I looked at that cock and I said “now it is time
For me to get out my gear and begin to climb.”

I climbed and I climbed relieving all of my cares
While camping to rest and fighting grizzly bears.

I met Eskimo tribes and saw eagles flying
This must be like heaven only if I were dying.

I hunted for rabbits and other wild game
As I ate in quiet peace in a world so tame.

And just as I wished this adventure wouldn’t stop,
I made it to the summit and then climbed to the top.

I looked upon the Earth and amazed in shock
That I finally reached the top of Liam Neeson’s Cock.

Then something from under me took away that peace
For there was a strange feeling and my happiness ceased.

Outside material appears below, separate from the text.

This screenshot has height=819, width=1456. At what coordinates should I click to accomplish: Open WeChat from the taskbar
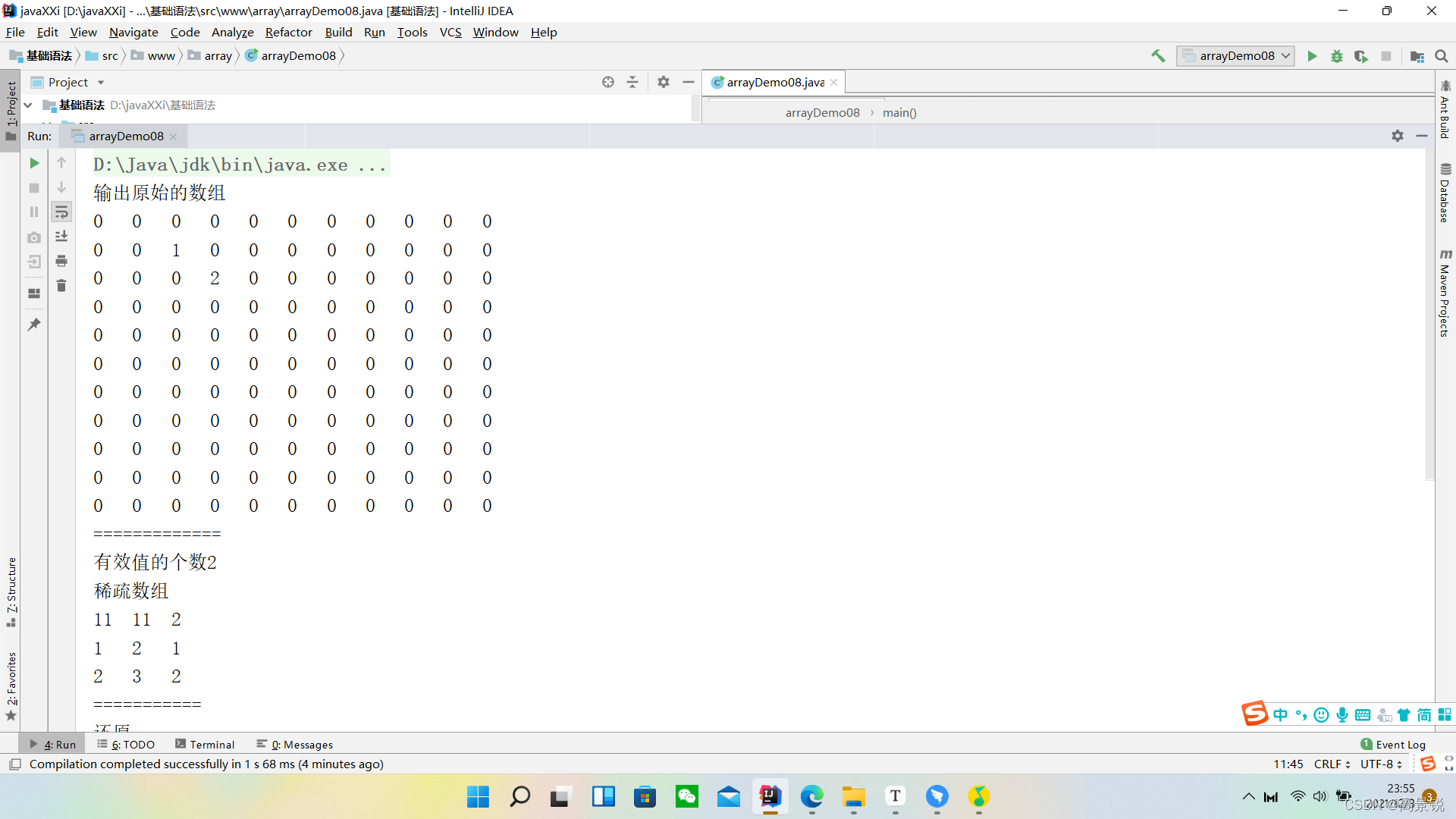687,797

In that moment I realized that there was peace no more;
For I knew that I have felt this same shaking before.

The shaking intensified as I lost my grip
And the very next moment I fell and I slipped.


I plummeted downwards to that death of a floor
It was then that I realized what my umbrella was for

I opened it up and I opened it quick
While trying to look for shelter from that exploding dick.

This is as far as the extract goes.